The older sniper from Tennessee, who Ranya recognized from the shooting range, sat in the right front seat next to the pilot. They conferred quietly over a folded air map, using a pencil light. She had been proud to overhear during her recent "nap" that she had won the Heckler and Koch pistol off of a Special Forces combat veteran--a Green Beret. She had been happy to sell it back to him after the matches were over: she needed the cash, and couldn't take any extra firearms into New Mexico. At the time, she had thought fifteen hundred dollars was a great price. Oh well. "Blue bucks"--it took some getting used to. Five years was a long time to be away.

The other sniper--the former Albuquerque SWAT cop--climbed into the back seat from the right side and slid across without a word to her, and pointedly looked out the left side window. So he was one of the cops who had been fired for failing the Spanish test. She already knew from the big-rig truck driver that this was a new form of governmental ethnic cleansing--Nuevo Mexico style.
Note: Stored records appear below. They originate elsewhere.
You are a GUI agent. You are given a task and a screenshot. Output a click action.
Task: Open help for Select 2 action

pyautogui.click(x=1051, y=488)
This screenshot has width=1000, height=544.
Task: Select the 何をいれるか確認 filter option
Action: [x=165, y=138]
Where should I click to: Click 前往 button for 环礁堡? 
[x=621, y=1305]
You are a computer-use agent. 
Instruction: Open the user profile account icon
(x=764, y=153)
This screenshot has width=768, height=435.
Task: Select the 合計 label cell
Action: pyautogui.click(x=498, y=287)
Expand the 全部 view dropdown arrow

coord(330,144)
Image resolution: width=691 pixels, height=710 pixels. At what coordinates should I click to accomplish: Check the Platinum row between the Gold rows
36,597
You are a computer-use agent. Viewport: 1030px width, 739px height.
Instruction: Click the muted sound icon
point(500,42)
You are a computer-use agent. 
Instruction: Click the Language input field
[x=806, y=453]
Ranya climbed up and in after the SWAT sniper, placed her pack vertically on the floor in the middle, found her three-point seat belt mostly by feel, and buckled herself in. Finally she latched the door beside her closed. It was a tight fit in the narrow cabin, and she was uncomfortably close to the sniper beside her. They were almost touching at the hips, with their knees bent around her pack.

It was now fully dark, and the pilot fitted a pair of night vision goggles over his face, adjusted the straps, did final checks and switched on the engine. The moment he let off the brakes, the propeller began to pull the plane forward with a powerful surge. Ranya couldn't see any of the gauges or dials in the front of the cockpit; she supposed that the pilot had no problem seeing them with his night goggles. He taxied to the center of the field, adroitly swerved into the wind, and gave the Maule full throttle. The acceleration pressed Ranya back into her seat and the plane immediately hurtled forward with a roar, bumping down the unseen pasture like a runaway dune buggy. In what seemed like only seconds, they lifted smoothly off the ground, and began to climb into the night sky.

Unnoticed by the three men, she couldn't stop smiling.